start Text segment
Issues for consideration

  1. [21]
    In respect of Ms Laylee, the parties each suggest that the issue for consideration is whether, properly understood in the light of the evidence, the conduct (the acknowledged error of judgment in drafting the caveat) was sufficiently serious as to amount to unsatisfactory professional conduct.[2]
  2. [22]
    In relation to Mr Devlin the question, according to Mr Devlin, is whether the applicant’s allegations in the proceedings are capable – even if proved – of establishing unsatisfactory professional conduct and, if the Tribunal considers they are so capable, whether the evidence establishes conduct comprising unsatisfactory professional conduct.[3]
  3. [23]
    In relation to Mr Devlin, the Commissioner frames the key issues as follows:
    1. Whether Ms Laylee’s work on the caveat was work that was objectively a mistake (as distinct from unsatisfactory professional misconduct);
    2. Whether Mr Devlin had sufficient notice of the standard of Ms Laylee’s work; and
    3. Whether with the information available to him, Mr Devlin ought to have charged Ms Misso the cost of Ms Laylee’s work on the caveat.[4]
  4. [24]
    As to Devlin, the Commissioner contends that if the three aspects mentioned above are established it necessarily follows that such conduct would amount to unsatisfactory professional conduct.

Unsatisfactory professional conduct – s 418 Legal Profession Act 2007 (Qld)

  1. [25]
    The Commissioner asserts that the conduct of Ms Laylee and Mr Devlin was unsatisfactory professional conduct but not professional misconduct.  Unsatisfactory professional conduct is the less serious of the types of conduct described in sections 418 and 419 of the Legal Profession Act 2007 (Qld) (‘The Act’).
  2. [26]
    The assertion is that the conduct amounted to unsatisfactory professional conduct. The proceedings are a matter of great consequence for each of the respondents. 
  3. [27]
    The Tribunal must be satisfied as to the breach, on the basis of the degree of satisfaction outlined in the case of Briginshaw v Briginshaw.[5]  In that case, Dixon J observed at 361-2:

“The truth is that, when the law requires the proof of any fact, the tribunal must feel an actual persuasion of its occurrence or existence before it can be found. It cannot be found as a result of a mere mechanical comparison of probabilities independently of any belief in its reality… ‘reasonable satisfaction’ should not be produced by inexact proofs, indefinite testimony, or indirect inferences.”

  1. [28]
    Each side made submissions concerning the concept of “unsatisfactory professional conduct” as that term is used in section 418 of the Act.
  2. [29]
    Section 418 of the Act is an inclusive definition providing that unsatisfactory professional conduct includes conduct which “falls short of the standard of competence and diligence that a member of the public is entitled to expect of a reasonably competent Australian legal practitioner.”
end Text segment
start Records supplied
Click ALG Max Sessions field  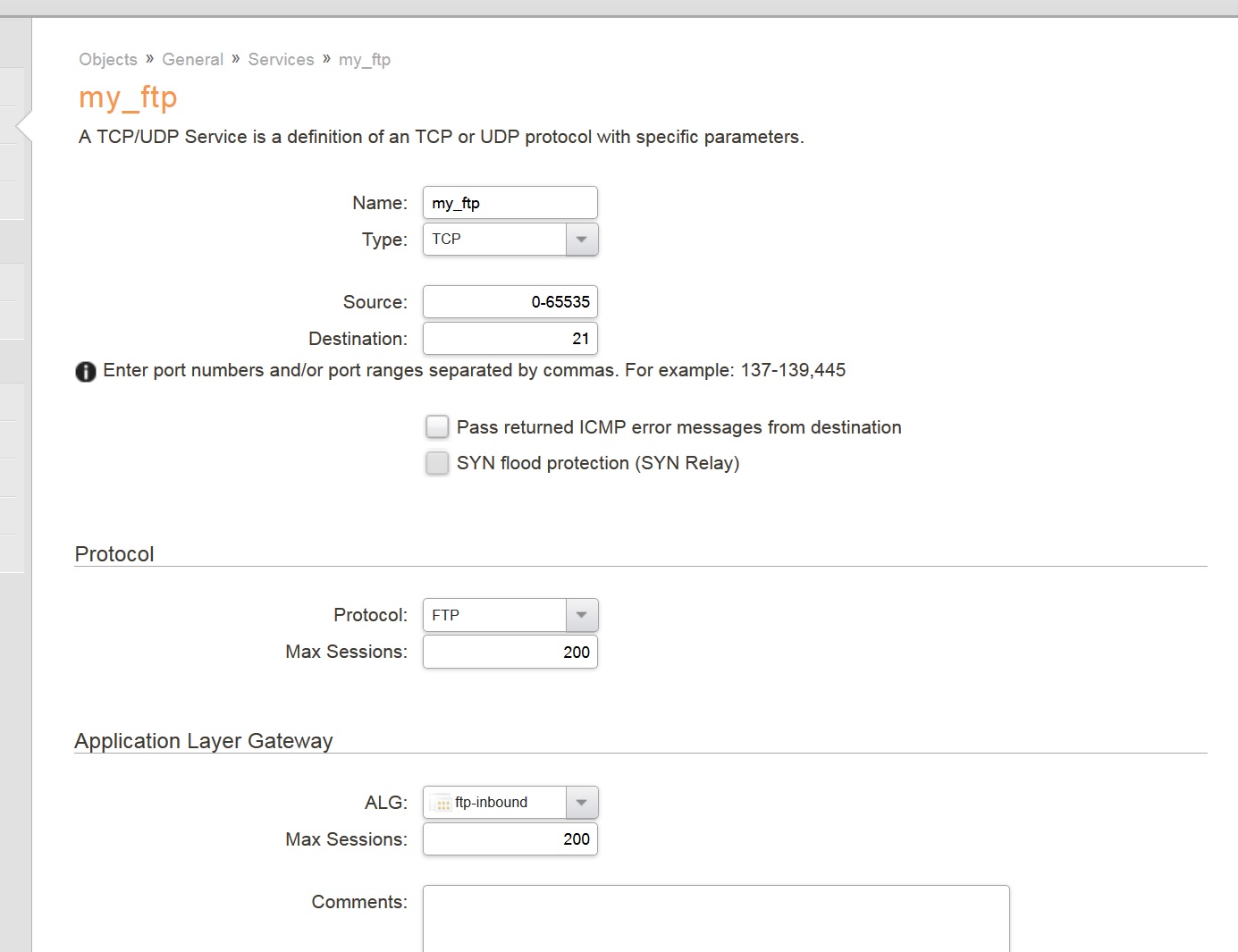point(510,839)
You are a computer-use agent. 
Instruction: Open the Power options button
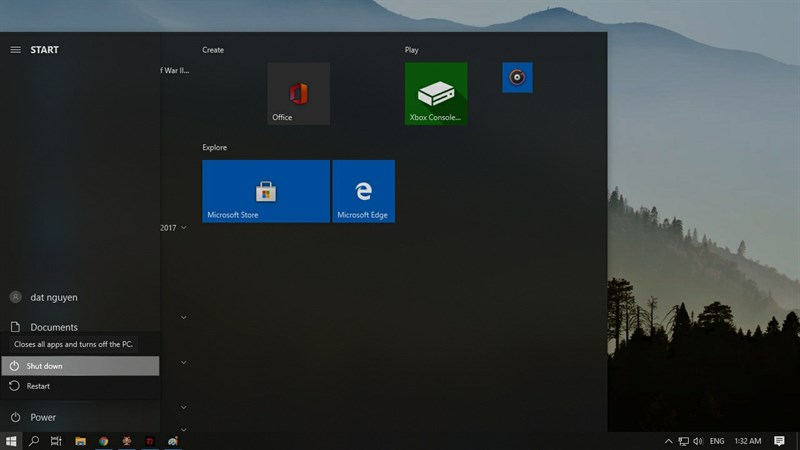click(x=80, y=417)
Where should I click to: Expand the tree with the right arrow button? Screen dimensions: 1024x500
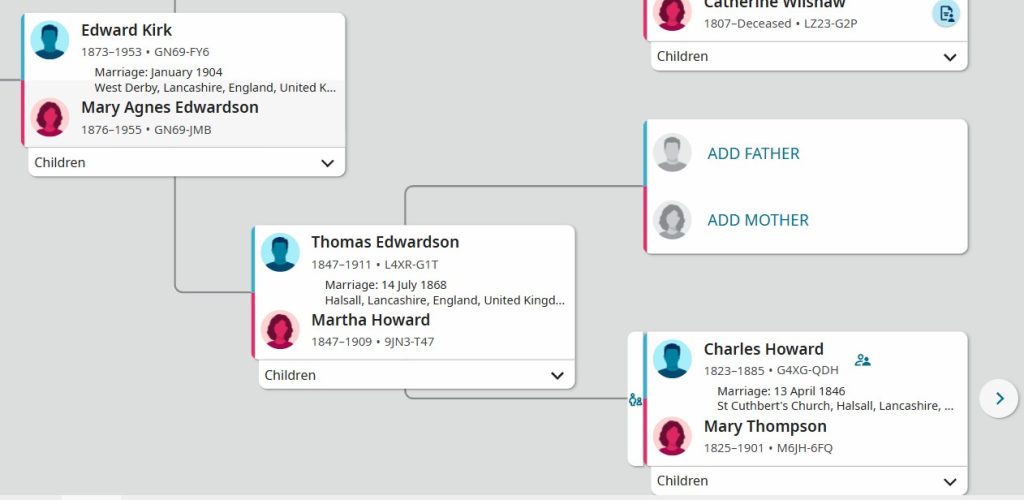[999, 398]
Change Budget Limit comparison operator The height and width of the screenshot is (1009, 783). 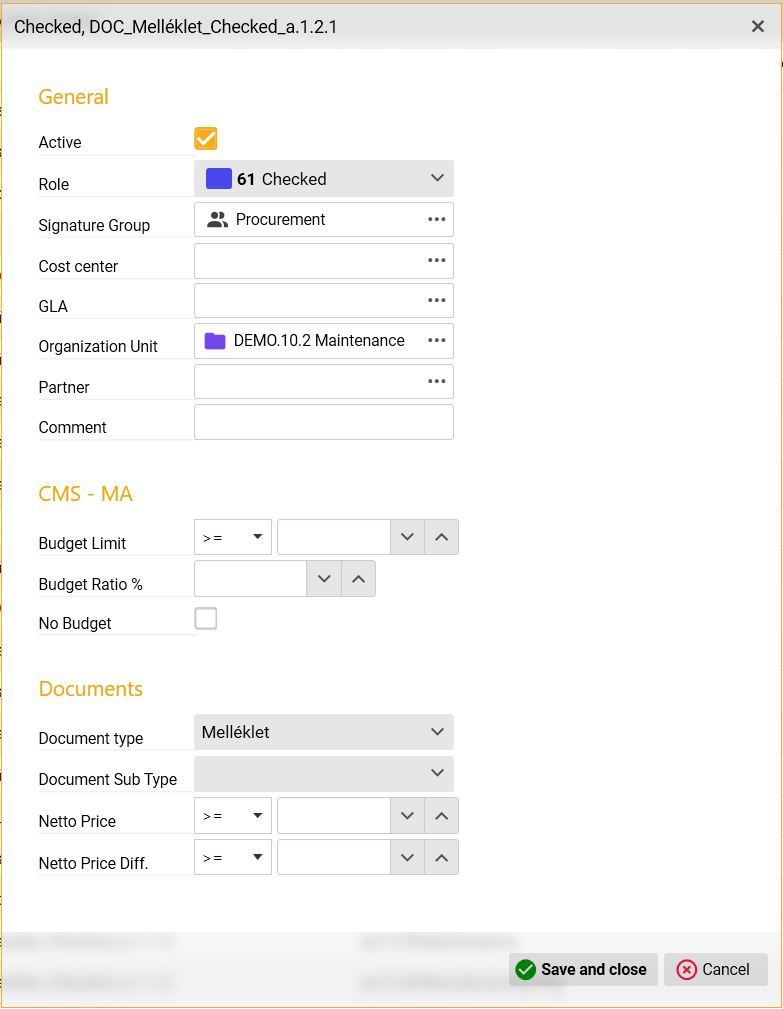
end Records supplied
[Directive]
For each statement below, say yes or no depending on whether it agrees with the tribunal decision excerpt, and quote the deciding words of the tribunal decision excerpt. 1. The Commissioner asserts that the conduct of Ms Laylee and Mr Devlin was professional misconduct. 2. Unsatisfactory professional conduct is the less serious of the types of conduct described in sections 418 and 419 of the Act. 3. Dixon J observed that a fact may be found through a mechanical comparison of probabilities alone.

[Task output]
1. No: "The Commissioner asserts that the conduct of Ms Laylee and Mr Devlin was unsatisfactory professional conduct but not professional misconduct."
2. Yes: "Unsatisfactory professional conduct is the less serious of the types of conduct described in sections 418 and 419 of the Legal Profession Act 2007 (Qld)"
3. No: "It cannot be found as a result of a mere mechanical comparison of probabilities independently of any belief in its reality"